The explosion capped the bloodiest week yet since the outbreak of civil war four years ago. The government of President Junius R. Jayewardene blamed two separatist groups for the violence: the Liberation Tigers of Tamil Eelam and the Eelam Revolutionary Organization. Sri Lanka's 2 million Tamils have long protested against political and economic discrimination by the country's 16 million Sinhalese. While moderate Tamil leaders have attempted to negotiate a settlement of the conflict, the Tigers and other militant groups have demanded an independent Tamil homeland in Sri Lanka's Northern and Eastern provinces.
The bus-station bombing followed a killing spree that left at least 285 dead in six days. The carnage began over the weekend when Tamil rebels ambushed holiday travelers on a jungle road in Trincomalee district, gunning down 127 and injuring scores of others, including women and children. Almost all were Sinhalese. Three days later, Tamils fleeing a manhunt for the Trincomalee killers burst into homes in nearby Wanela, tied up 15 inhabitants and shot them dead.

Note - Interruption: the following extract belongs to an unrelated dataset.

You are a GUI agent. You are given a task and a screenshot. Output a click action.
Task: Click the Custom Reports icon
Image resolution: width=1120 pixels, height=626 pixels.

The attacks seemed designed to divide the country even further -- and reduce the options available to the beleaguered Jayewardene government. Though many Sinhalese in Colombo have Tamil relatives and friends, the growing violence has forced moderates on both sides to drift toward the extremes. Some analysts speculate that this is the Tigers' intent: by provoking a backlash and polarizing opinion, they hope to preclude a negotiated peace. For many Sinhalese, any sympathy for the Tamil cause evaporated in the wake of last week's attacks.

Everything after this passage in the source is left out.